These frequent changes of family and household naturally caused a sense of dislocation in the young poet and left her with a reputation of being reserved and proud. She was educated in boarding schools and in Autumn, 1930, went to Vassar College, graduating in 1937. In November, 1951, she visited South America and this led to her decision to live in Brazil with her lover, Lota.
Destabilising Gender
In her poetry, Bishop sets herself apart, refusing to be restricted by concepts of gender and by employing the so-called masculine subject of science to her work in order to assume objectivity. 'Bishop's notorious sense of privacy and her refusal to gender herself as a poet - her insistence of never appearing in any women-only anthologies - are of obvious importance', says Deryn Rees-Jones in Kicking Daffodils - Twentieth Century Women Poets. However, Rees-Jones offers an alternative explanation for Bishop's determination to remain separate from gender issues in her discussion of Bishop and the poet, Lavinia Greenlaw. '[T]hey do not seem to be seeking to transcend gender, but rather to integrate and destabilise it through their use of the objective voice.'
"The Shampoo" from Bishop's collection, A Cold Spring, celebrates a tender women's ritual between Bishop and her lover. On a first reading, the first few lines of the poem suggest it might be about science rather than about love.

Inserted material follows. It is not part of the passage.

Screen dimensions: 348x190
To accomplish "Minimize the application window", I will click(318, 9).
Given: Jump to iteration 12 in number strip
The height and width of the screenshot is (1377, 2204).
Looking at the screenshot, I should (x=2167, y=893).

The still explosions on the rocks,
the lichens, grow
by spreading, gray, concentric shocks.
From the Universal to the Specific
By using scientific language, Bishop acquires a detached and authoritative voice. Despite this engagement with science, the first stanza is a moving metaphor for the memories that surround a long friendship. The poem then adopts a more personal tone:
The shooting stars in your black hair
in bright formation
are flocking where,
so straight, so soon?
- Come let me wash it in this big tin basin,
battered and shiny like the moon.
There is a clear shift in the language chosen by Bishop, between the scientific approach in the first stanza and the intimate, domestic image presented in the last stanza. She moves from the universal to the specific and very personal, assuming a voice of authority while refusing to deny or relinquish female domestic experience.
Elizabeth Bishop died on 6 October 1979. Her posthumous works include The Complete Poems, 1927-1979, (1983).
Sources:
"The Shampoo" A Cold Spring, Elizabeth Bishop, Houghton Mifflin, Boston, 1955.
"Objecting to the Subject', Deryn Rees-Jones, Kicking Daffodils, Twentieth Century Women Poets, Edinburgh University Press, Edinburgh, 1996.